Antidermatophytic and Protease-inhibiting Activities of Zerumbone: A Natural Sesquiterpene from the Rhizome of Zingiber zerumbet (L.) Roscoe ex J.E; Smith.

CONTEXT: Due to increase in the number of patients with impaired immunity, incidence of dermatophytoses has increased considerably. Antidermatophytic agents with anti-inflammatory and protease-inhibiting activities will help in restricting inflammatory response associated with dermatophytoses. AIMS: The present study aims to evaluate antidermatophytic and protease-inhibiting activities of zerumbone. Cytotoxicity was tested using Chang liver cell line as a preliminary step in toxicity study. METHODS AND MATERIALS: Minimum inhibitory concentration (MIC) and minimum fungicidal concentration (MFC) of zerumbone purified from the rhizome of Zingiber zerumbet were determined against Epidermophyton floccosum var. nigricans, Microsporum canis, Microsporum gypseum, and Trichophyton rubrum. MIC was determined according to Clinical and Laboratory Standards Institute (CLSI) method M38-A2. Protease-inhibiting property was tested using trypsin as the enzyme.

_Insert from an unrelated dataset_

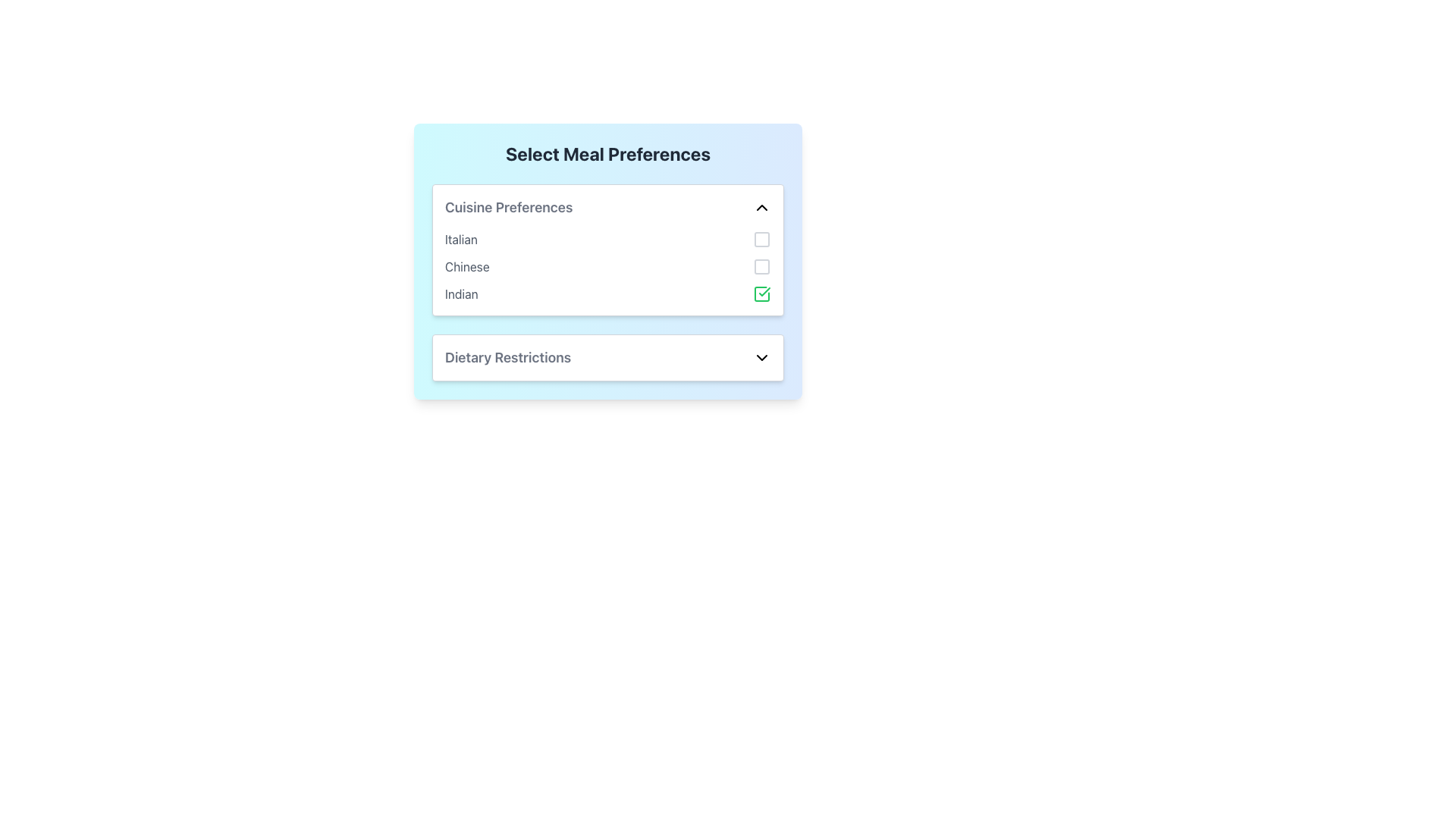 Image resolution: width=1456 pixels, height=819 pixels. What do you see at coordinates (460, 294) in the screenshot?
I see `the text label displaying 'Indian', which is styled in gray and is located beneath 'Cuisine Preferences' in the vertical list of cuisine options` at bounding box center [460, 294].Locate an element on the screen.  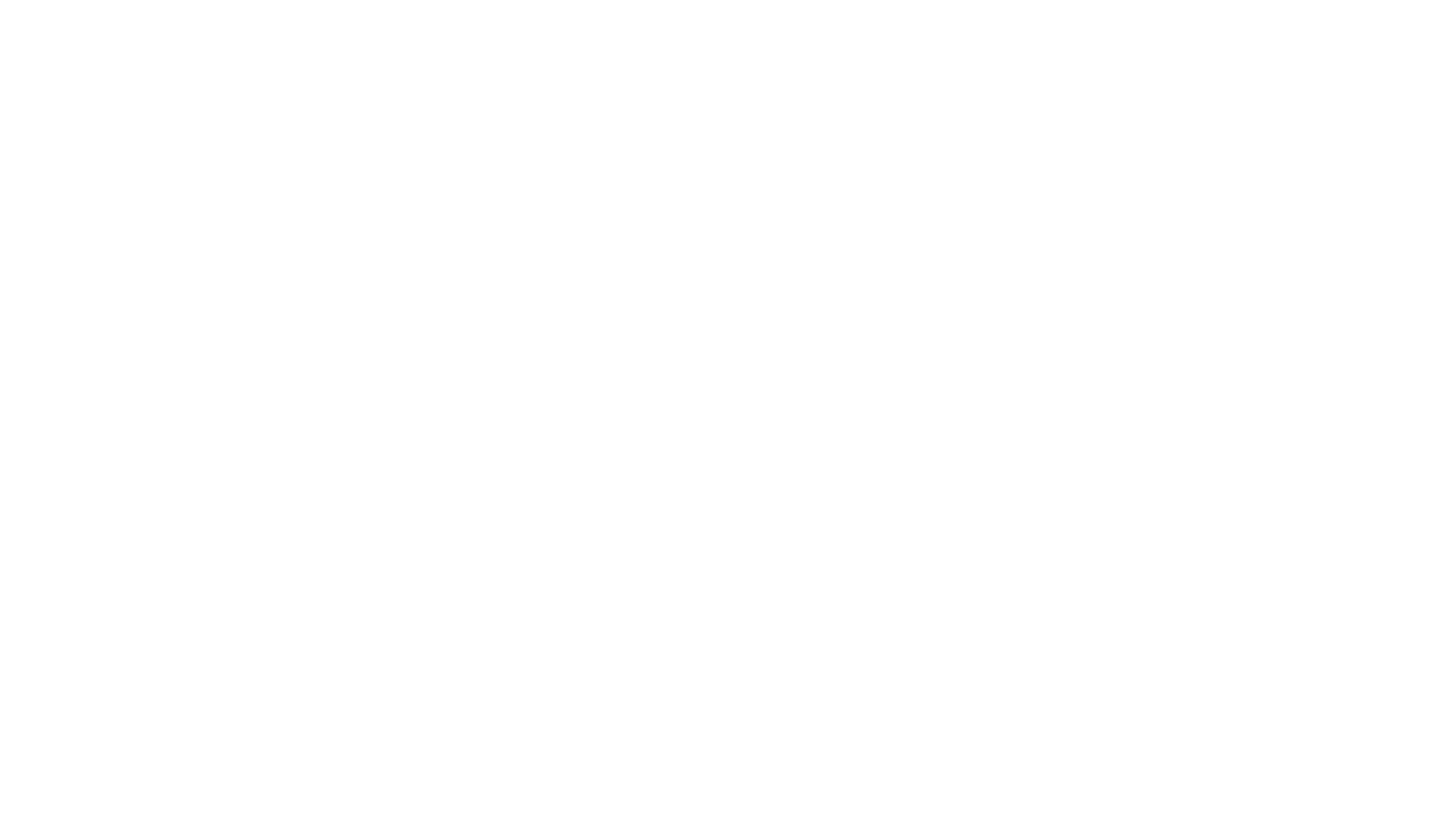
Search is located at coordinates (1059, 67).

In vitro cytotoxic effect was studied using the MTT assay.
RESULTS: MIC of zerumbone was 8 mg/L against E. floccosum and M. canis and 16 mg/L for M. gypseum and T. rubrum. MFC of zerumbone was 64 mg/L against E. floccosum and M. canis and 128 mg/L for M. gypseum and T. rubrum. Zerumbone exhibited remarkable protease-inhibiting activity. In the MTT assay, IC50 values were 150 and 0.31 µg, respectively, for zerumbone and reference drug. STATISTICAL ANALYSIS USED: For protease inhibition, assay and cytotoxicity assay control and tests were done in triplicate and the results are expressed as mean ± SD, where n = 3.
CONCLUSIONS: Zerumbone is a novel candidate for use in dermatophytoses therapy because of the combined antifungal, anti-inflammatory (unpublished results), and protease-inhibiting properties. Cytotoxicity of zerumbone was found to be very low compared with the reference drug. KEY MESSAGES: Zerumbone possesses antidermatophytic, anti-inflammatory, and protease-inhibiting activities. Hence, it is a novel candidate for the development of new antidermatophytic drug.Cytotoxicity of zerumbone against Chang liver cell line was found to be very low compared with the reference drug doxorubicin.
SUMMARY: Zerumbone isolated from the rhizome of Zingiber zerumbet exhibited antidermatophytic activity against E. floccosum and M. canis (MIC 8 mg/L) and M. gypseum and T. Rubrum (MIC 16 mg/L).Zerumbone exhibited remarkable protease-inhibiting activity.Zerumbone is a novel candidate for the development of new antidermatophytic drug.Cytotoxicity of zerumbone against Chang liver cell line was found to be very low compared with the reference drug doxorubicin. Abbreviations used: CFU: colony forming unit, CLSI: Clinical and Laboratory Standards Institute, COX: cyclooxygenase, DMSO: dimethyl sulphoxide, EDTA: ethylene diamine tetra acetic acid, FT-IR: Fourier transform-infra red spectroscopy, HPLC: high-performance liquid chromatography, LOX: lipoxygenase, IMTECH: Institute of Microbial Technology, LCMS: liquid chromatography mass spectrometry, MTT: 3-(4,5 dimethylthiazol-2-yl)-2,5-diphenyl tetrazolium bromide, MTCC: microbial type culture collection, MFC: minimum fungicidal concentration, MIC: minimum inhibitory concentration, MPO: myeloperoxidase, NMR: nuclear magnetic resonance spectroscopy, PAR: proteinase-activated receptor, PBS: phosphate-buffered saline, TCA: trichloro acetic acid.

INTRODUCTION

Dermatophytes are a group of closely related pathogenic fungi that infect humans and other animals. They invade keratinized structures like skin, hair, and nails and the infections produced are known as dermatophytoses.[1] Dermatophytic infections are usually cutaneous and noninvasive. But different types of allergic and inflammatory reactions are induced in the host by the presence of these fungi and their metabolic products resulting in unsightly, itchy, and treatment-resistant lesions. Hence, use of agents with antifungal as well as anti-inflammatory activity is the emerging trend in the treatment of dermatophytoses especially for topical applications. It has been reported that serine protease secreted by dermatophytes causes itching.[2] Therefore, it is anticipated that antifungal agents with protease-inhibiting property can provide rapid symptomatic relief in dermatophytoses.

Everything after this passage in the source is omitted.